Directions for this task: Take from the entries below the stretch from the line with "Given: Select the форум search radio button" through the line with "Given: Click the La Banque Postale logo", and return it exactly, leaving the pictures out.

Extracted material:
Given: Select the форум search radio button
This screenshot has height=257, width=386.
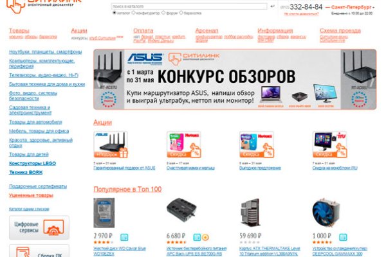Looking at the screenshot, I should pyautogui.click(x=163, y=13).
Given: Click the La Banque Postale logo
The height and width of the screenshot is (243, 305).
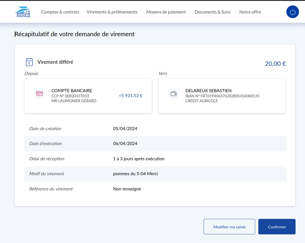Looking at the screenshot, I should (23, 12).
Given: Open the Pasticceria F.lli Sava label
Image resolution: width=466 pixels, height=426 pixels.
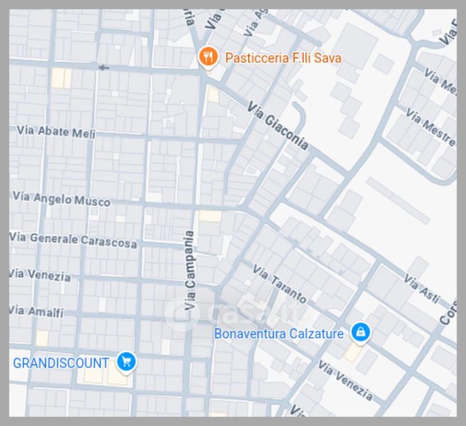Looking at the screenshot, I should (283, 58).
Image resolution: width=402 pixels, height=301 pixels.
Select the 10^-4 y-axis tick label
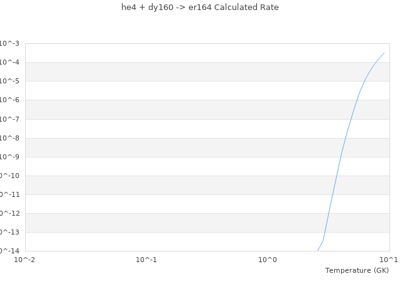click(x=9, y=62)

* * *

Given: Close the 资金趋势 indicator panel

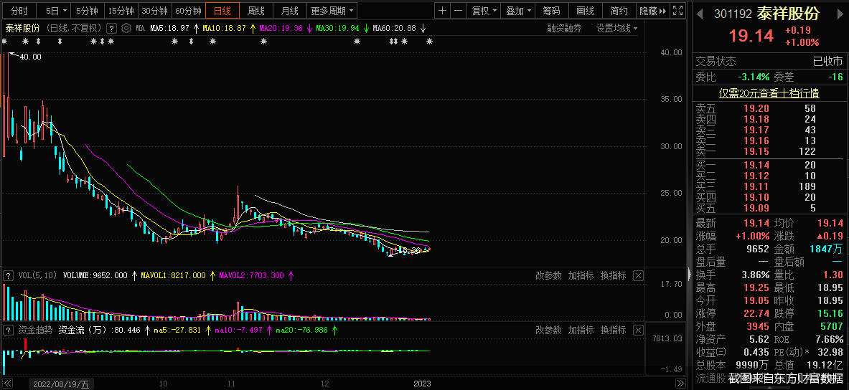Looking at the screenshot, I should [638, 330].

* * *

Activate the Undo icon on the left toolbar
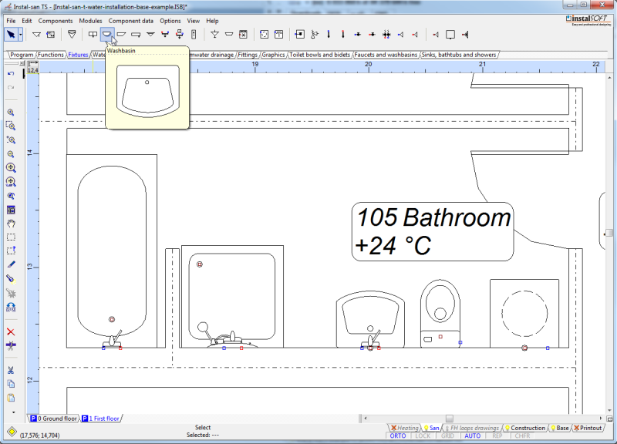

Exercise output:
Given: Select the форум search radio button
This screenshot has height=257, width=386.
Looking at the screenshot, I should pyautogui.click(x=163, y=13).
Given: Click the La Banque Postale logo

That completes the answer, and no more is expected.